Text segment:
[Start]
Deloitte Touche Tohmatsu has introduced Deloitte Pixel, a new service that leverages “crowdsourcing” technology to allow outside people to help the firm develop new services and projects for Deloitte and its clients.
Deloitte Pixel will enable Deloitte teams and clients around the world to access difficult-to-find expertise in specific areas. They can collaborate to develop new products or ideas, and design, build and test new assets and technology for the firm and its clients.
“This is something we’ve been working on for about three years,” Deloitte Global Consulting CEO Jim Moffatt told Accounting Today. “It’s a business platform we’ve created that works across all varieties of projects. Part of the reason why we waited as long as we did to release it is we wanted to get enough real-world experiences on a variety of project types. We can use this for high-end strategy projects. We can use it as part of larger transformation efforts with technology implications. We started this centered around our consulting and advisory business, but we also see it having broad applicability across all of our businesses.”
While Deloitte initially created Pixel for client projects, it is now being used for internal projects at the firm as well. Crowdsourcing can be useful for projects such as testing marketing strategy and computer coding.
[End]
Problem description: In the text about Deloitte Pixel, how long does Jim Moffatt say the firm had been working on it?

Recorded information:
[Start]
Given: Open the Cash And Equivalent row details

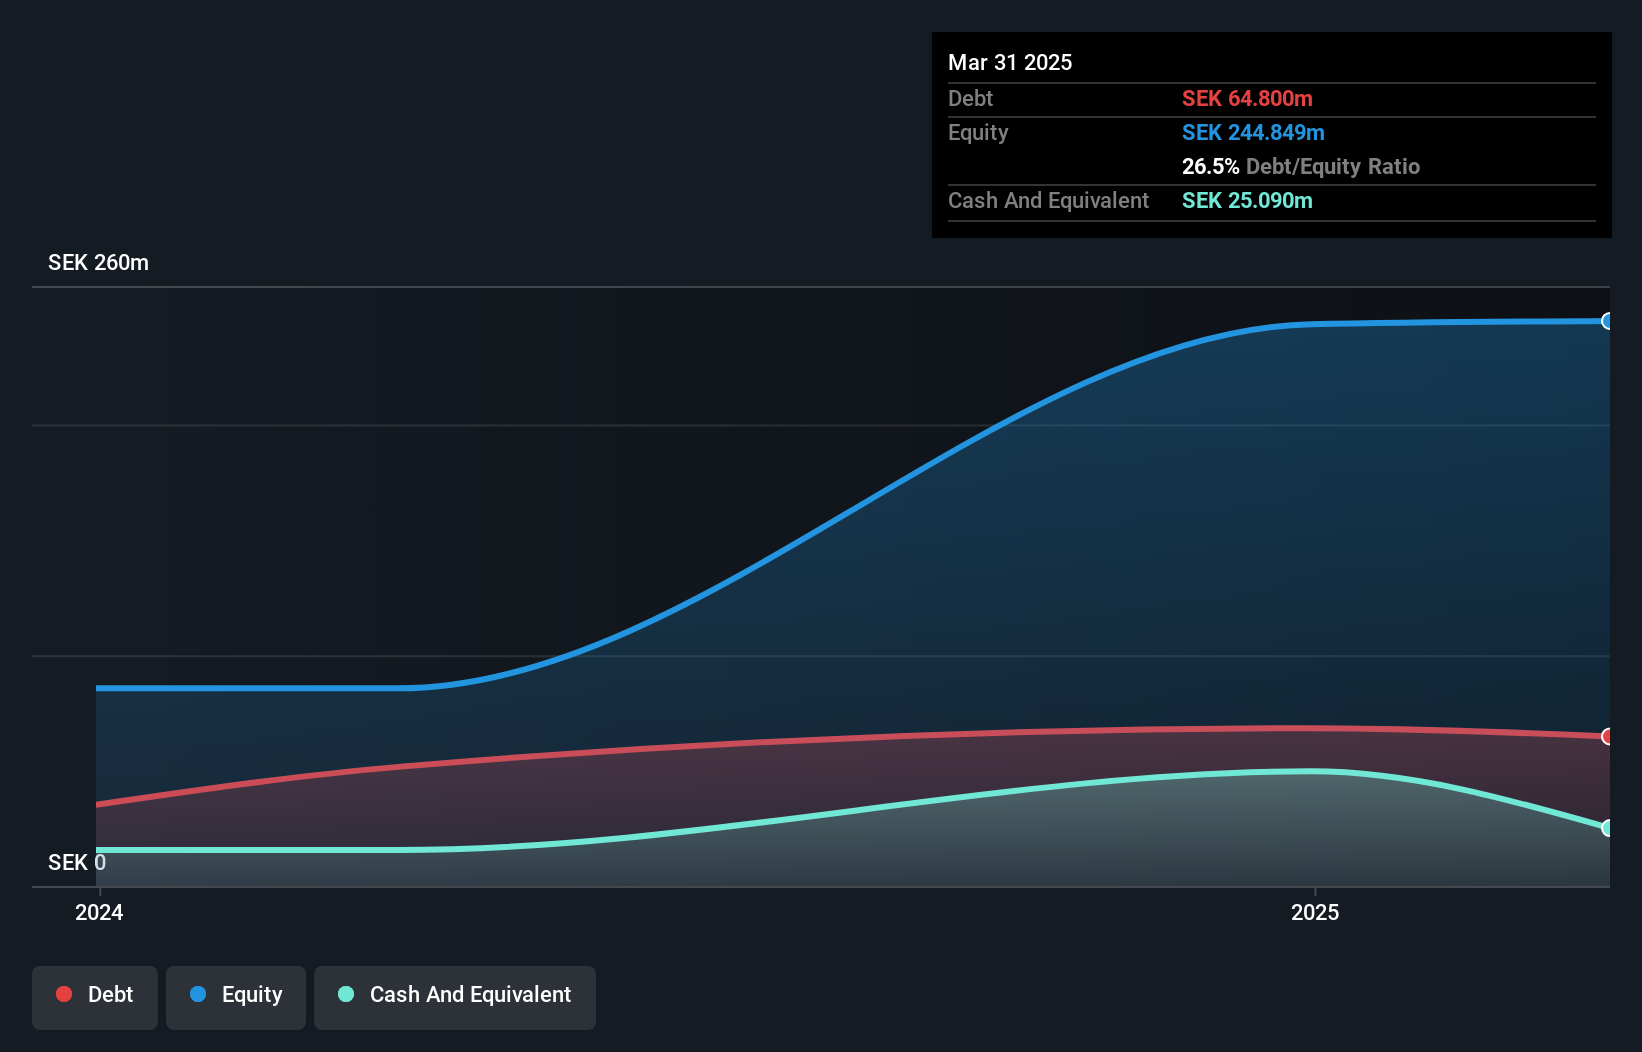Looking at the screenshot, I should click(1047, 200).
[End]
Task response: About three years.